### Your instructions
Format each line of the listing below as a string in a JSON list, one string per line, skipping blank lines and omitting the pictures.

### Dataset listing
__________
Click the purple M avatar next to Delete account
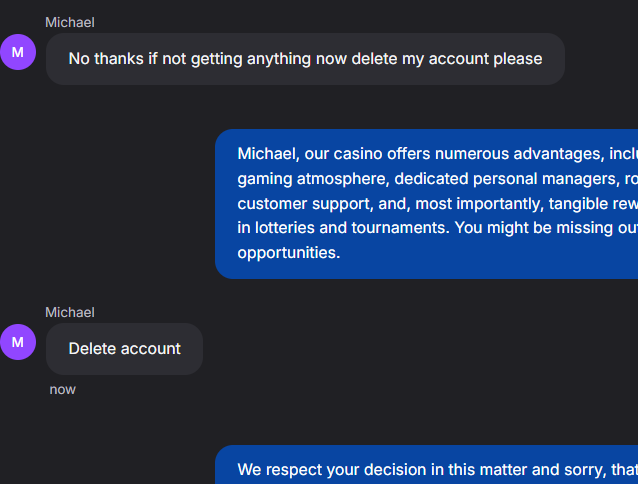 tap(18, 342)
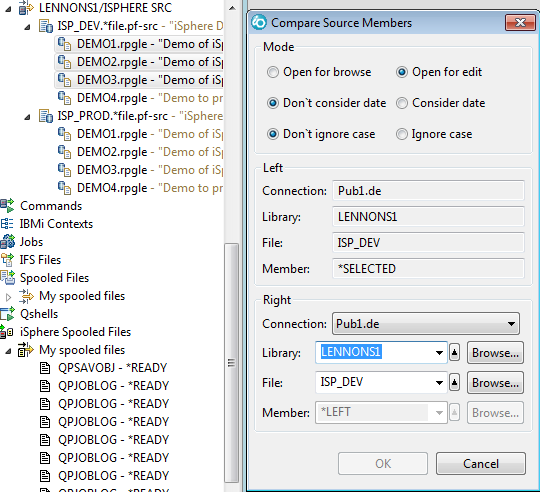Click the QPSAVOBJ spooled file icon

(45, 368)
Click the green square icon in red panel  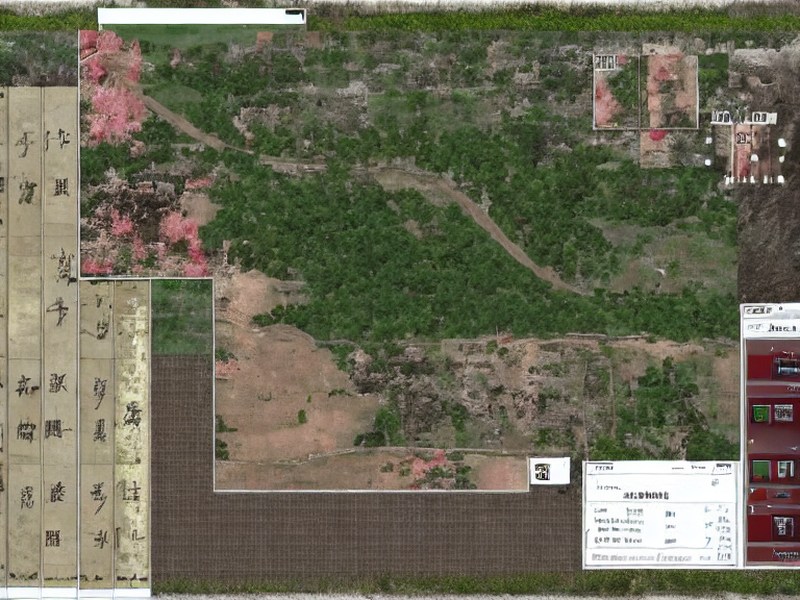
__________
### The answer
[
  "Click the purple M avatar next to Delete account",
  " tap(18, 342)",
  "Click the QPSAVOBJ spooled file icon",
  "(45, 368)",
  "Click the green square icon in red panel  "
]